--- start of WORKING DATA ---
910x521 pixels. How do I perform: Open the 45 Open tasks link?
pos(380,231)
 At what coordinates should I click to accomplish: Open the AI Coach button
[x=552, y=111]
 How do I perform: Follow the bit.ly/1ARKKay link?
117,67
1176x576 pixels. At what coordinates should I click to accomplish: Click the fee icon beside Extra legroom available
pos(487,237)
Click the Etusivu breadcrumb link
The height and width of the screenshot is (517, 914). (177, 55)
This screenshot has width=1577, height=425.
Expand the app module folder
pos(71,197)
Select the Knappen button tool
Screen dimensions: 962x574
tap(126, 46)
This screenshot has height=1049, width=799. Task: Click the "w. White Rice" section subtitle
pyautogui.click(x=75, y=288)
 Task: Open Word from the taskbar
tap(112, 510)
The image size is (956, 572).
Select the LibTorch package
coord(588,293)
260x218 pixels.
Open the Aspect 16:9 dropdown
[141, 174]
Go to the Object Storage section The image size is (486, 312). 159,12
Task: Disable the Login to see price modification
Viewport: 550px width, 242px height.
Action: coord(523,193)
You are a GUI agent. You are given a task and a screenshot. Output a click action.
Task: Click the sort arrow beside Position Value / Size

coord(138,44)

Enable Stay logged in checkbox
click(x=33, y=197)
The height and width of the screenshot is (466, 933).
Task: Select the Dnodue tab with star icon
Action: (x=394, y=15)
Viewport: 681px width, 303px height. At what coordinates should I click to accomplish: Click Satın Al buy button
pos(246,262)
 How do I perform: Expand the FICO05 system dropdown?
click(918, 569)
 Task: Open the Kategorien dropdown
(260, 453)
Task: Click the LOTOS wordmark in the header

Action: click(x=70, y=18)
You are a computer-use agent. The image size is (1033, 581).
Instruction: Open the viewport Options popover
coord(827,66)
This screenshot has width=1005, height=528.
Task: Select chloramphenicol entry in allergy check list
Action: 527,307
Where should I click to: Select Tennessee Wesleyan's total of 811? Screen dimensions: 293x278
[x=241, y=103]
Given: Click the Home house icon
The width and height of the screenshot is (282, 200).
--- end of WORKING DATA ---
> STATED GOAL
Turn every line of the records above into a numbered list, omitting blank lines.

> THE SOLUTION
1. 910x521 pixels. How do I perform: Open the 45 Open tasks link?
2. pos(380,231)
3.  At what coordinates should I click to accomplish: Open the AI Coach button
4. [x=552, y=111]
5.  How do I perform: Follow the bit.ly/1ARKKay link?
6. 117,67
7. 1176x576 pixels. At what coordinates should I click to accomplish: Click the fee icon beside Extra legroom available
8. pos(487,237)
9. Click the Etusivu breadcrumb link
10. The height and width of the screenshot is (517, 914). (177, 55)
11. This screenshot has width=1577, height=425.
12. Expand the app module folder
13. pos(71,197)
14. Select the Knappen button tool
15. Screen dimensions: 962x574
16. tap(126, 46)
17. This screenshot has height=1049, width=799. Task: Click the "w. White Rice" section subtitle
18. pyautogui.click(x=75, y=288)
19.  Task: Open Word from the taskbar
20. tap(112, 510)
21. The image size is (956, 572).
22. Select the LibTorch package
23. coord(588,293)
24. 260x218 pixels.
25. Open the Aspect 16:9 dropdown
26. [141, 174]
27. Go to the Object Storage section The image size is (486, 312). 159,12
28. Task: Disable the Login to see price modification
29. Viewport: 550px width, 242px height.
30. Action: coord(523,193)
31. You are a GUI agent. You are given a task and a screenshot. Output a click action.
32. Task: Click the sort arrow beside Position Value / Size
33. coord(138,44)
34. Enable Stay logged in checkbox
35. click(x=33, y=197)
36. The height and width of the screenshot is (466, 933).
37. Task: Select the Dnodue tab with star icon
38. Action: (x=394, y=15)
39. Viewport: 681px width, 303px height. At what coordinates should I click to accomplish: Click Satın Al buy button
40. pos(246,262)
41.  How do I perform: Expand the FICO05 system dropdown?
42. click(918, 569)
43.  Task: Open the Kategorien dropdown
44. (260, 453)
45. Task: Click the LOTOS wordmark in the header
46. Action: click(x=70, y=18)
47. You are a computer-use agent. The image size is (1033, 581).
48. Instruction: Open the viewport Options popover
49. coord(827,66)
50. This screenshot has width=1005, height=528.
51. Task: Select chloramphenicol entry in allergy check list
52. Action: 527,307
53. Where should I click to: Select Tennessee Wesleyan's total of 811? Screen dimensions: 293x278
54. [x=241, y=103]
55. Given: Click the Home house icon
56. The width and height of the screenshot is (282, 200).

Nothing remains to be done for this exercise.